Given text ::
<<<<

Paediatric regional anaesthesia (2D05, 2G03): Prof Peter Marhofer, University of Vienna

  • aPPT frequently abnormal < 45 weeks post conceptual age. Not a CI to central neuraxial blockade.
  • ADARPEF study (2010) Complication rate for RA in children 0.12% (Central:Peripheral 6:1). No serious morbidity.
  • Paed RA: Supraclavicular best for upper limb as axillary nerves as superficial and difficult to visualise with USS

Lower limb arthroplasty, regional anaesthesia and outcome (2G01): Dr Barrie Fischer, Redditch

  • No clear benefit between analgesic technique & functional outcome or LOS. The total package of care is more important.
  • PROSPECT Guidelines: THR: SAB plus IT opiate or GA plus LPB. Little evidence for LIA. TKR: SAB plus IT opiate or GA plus FNB (not SNB)
  • THR/TKR: Meta-analyses show RA less blood loss, pain, PONV, and possibly VTE. In US >75% GA only 11% SAB. SAB decreases postop comps & RIP.
  • TKR: femoral nerve catheters are not associated with better analgesia compared to single-shot FNB and just impair mobilisation.
  • Enhanced Recovery & FNB. Adductor canal blockade may be no better in terms of ability to mobilise (RAPM 2013;38).
  • Local anaesthetic infiltration: not beneficial in THR; may be of value for 6-12 h in TKR (if used as part of multimodal analgesia regimen)
  • Do not ignore pain in favour of non-EBM local anaesthetic infiltration techniques. 36% of TKR pats end up with chronic pain, or which having severe early postoperative pain is a predictor.

Ultrasound for regional anaesthesia: Teaching, learning and competence (1H02): Dr John Barcroft, Royal National Orthopaedic Hospital

  • Training in USS & RA: 1. Go on good course 2. Learn sonoanatomy 3. Practice on phantoms & cadavers 4. Try on patients with an expert.
  • Dreyfus Skill Levels: 1. Novice 2. Competent 3. Proficient 4. Expert 5. Master. We should aim for expertise not competence in USS RA.
  • Newly acquired motor skills (e.g. USS RA skills) will almost degrade to baseline if not used for 18 days! No place for occasional USS RA!
  • Create your own USS phantom: 4 x packets of supermarket jelly with 25% of the recommended water, filled with some olives. Cost < £4!!
  • “Only those who have the patience to do simple things perfectly ever acquire the skills to do difficult things easily”. Practice USS!!

>>>>

Data listing ::
<<<<

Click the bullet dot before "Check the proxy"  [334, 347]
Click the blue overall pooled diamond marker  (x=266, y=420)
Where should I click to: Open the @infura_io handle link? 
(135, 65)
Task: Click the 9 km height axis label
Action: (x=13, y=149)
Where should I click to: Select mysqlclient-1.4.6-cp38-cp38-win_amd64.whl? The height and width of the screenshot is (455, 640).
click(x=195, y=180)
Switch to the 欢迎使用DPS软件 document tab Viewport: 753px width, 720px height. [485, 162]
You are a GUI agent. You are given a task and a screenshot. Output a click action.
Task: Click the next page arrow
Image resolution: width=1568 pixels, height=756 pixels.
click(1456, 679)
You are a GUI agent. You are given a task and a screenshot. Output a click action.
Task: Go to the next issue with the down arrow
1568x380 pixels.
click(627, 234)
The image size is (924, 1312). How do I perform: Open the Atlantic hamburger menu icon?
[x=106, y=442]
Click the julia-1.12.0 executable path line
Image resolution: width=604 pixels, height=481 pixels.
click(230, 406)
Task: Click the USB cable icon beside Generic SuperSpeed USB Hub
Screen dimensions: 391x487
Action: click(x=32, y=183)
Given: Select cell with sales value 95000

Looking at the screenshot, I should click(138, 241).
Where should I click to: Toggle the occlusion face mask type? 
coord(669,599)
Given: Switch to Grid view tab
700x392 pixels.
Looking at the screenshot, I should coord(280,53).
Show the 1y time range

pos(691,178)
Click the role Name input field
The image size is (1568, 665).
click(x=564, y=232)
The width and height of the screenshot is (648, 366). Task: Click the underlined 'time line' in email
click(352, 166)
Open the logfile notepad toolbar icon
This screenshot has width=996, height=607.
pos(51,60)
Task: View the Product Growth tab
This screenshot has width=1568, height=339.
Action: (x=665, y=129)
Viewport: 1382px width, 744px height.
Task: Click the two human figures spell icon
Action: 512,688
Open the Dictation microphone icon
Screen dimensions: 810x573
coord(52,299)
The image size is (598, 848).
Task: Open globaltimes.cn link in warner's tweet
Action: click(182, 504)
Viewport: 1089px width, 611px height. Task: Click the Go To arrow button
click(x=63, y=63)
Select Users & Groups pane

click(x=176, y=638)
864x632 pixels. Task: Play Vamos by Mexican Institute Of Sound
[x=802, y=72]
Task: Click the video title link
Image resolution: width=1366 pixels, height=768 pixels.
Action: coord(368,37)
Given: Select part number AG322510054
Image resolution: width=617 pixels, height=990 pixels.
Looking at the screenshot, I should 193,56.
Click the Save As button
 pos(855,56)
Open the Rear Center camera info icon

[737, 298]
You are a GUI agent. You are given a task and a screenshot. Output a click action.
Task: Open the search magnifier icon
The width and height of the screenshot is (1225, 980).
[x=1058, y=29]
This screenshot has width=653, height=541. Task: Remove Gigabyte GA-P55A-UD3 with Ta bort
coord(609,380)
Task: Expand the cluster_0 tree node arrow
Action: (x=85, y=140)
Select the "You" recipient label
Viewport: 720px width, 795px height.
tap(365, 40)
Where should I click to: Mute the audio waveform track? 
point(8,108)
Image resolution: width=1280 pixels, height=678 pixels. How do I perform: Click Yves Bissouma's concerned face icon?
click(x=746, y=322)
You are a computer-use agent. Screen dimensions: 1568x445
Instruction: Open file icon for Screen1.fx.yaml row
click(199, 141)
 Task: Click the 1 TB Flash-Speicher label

>>>>

Exercise tasks ::
1. Using the notes on regional anesthesia, decide whether each statement below agrees with them. Answer yes or no for each, and quote the words of the notes that settle it.
(a) The ADARPEF study reported serious morbidity in some children.
(b) For knee replacement, femoral nerve catheters give better analgesia than a single-shot femoral nerve block.
(c) The homemade ultrasound phantom described in the notes costs less than £4.
2. Continue the notes on regional anesthesia from the point where they end.

Solved problems ::
1.
(a) No: "No serious morbidity."
(b) No: "femoral nerve catheters are not associated with better analgesia compared to single-shot FNB"
(c) Yes: "Cost < £4!!"

2.
Pathophysiology and management of acute coagulopathy of trauma (ATC) (1A01, 2A05): Mr Ross Davenport, The Royal London

  • Acute trauma coagulopathy (ATC): 24% on arrival to ED. ATC directly related to ISS & base deficit and increases RIP by 400%.
  • ATC thought to be caused by “thrombin switch”. Thrombin production decreased and aPC activated (decreasing factors V & VIII).
  • ATC predominately aPC mediated thrombinolysis, not DIC (other clotting factors often still > 75%). Platelet dysfunction is also a factor.
  • Only 50% of those with ATC will have PT that is abnormal and the test will take > 60 mins. Use ROTEM/TEG for a diagnosis in < 5 mins.
  • ROTEM can miss occult fibrinolysis. Most of your trauma patients with ISS > 16 will be fibrinolytic and will need tranexamic acid.
  • Ratio of PRC:FFP:Plts still unknown. Probably not 1:1:1 but optimal ratios unclear. RCT in progress (PROPPR) – results awaited.

Damage control resuscitation and anaesthesia for major trauma (2A02): Major Claire Park, King’s College Hospital.

  • Trauma Team Dynamics. Good review J R Army Corps 2001; 157: S299-304. Concepts such as tunnel vision, situational awareness, task fixation.
  • Damage control anaesthesia: suggestion for RSI Fentanyl:Ketamine:Rocuronium 3:2:1 (reducing to 1:1:1 if unstable).

One thought on “BSOA ASM London 2013: Key Points

  1. 321 FKR is the HEMS protocol for RSI to avoid hypertension on laryngoscopy and it probably works. I suspect though that post induction hypotension may have become more of a problem as a result. Perhaps alfentanil would be a better choice but fentanyl chosen because it may be the more familiar drug in some environments.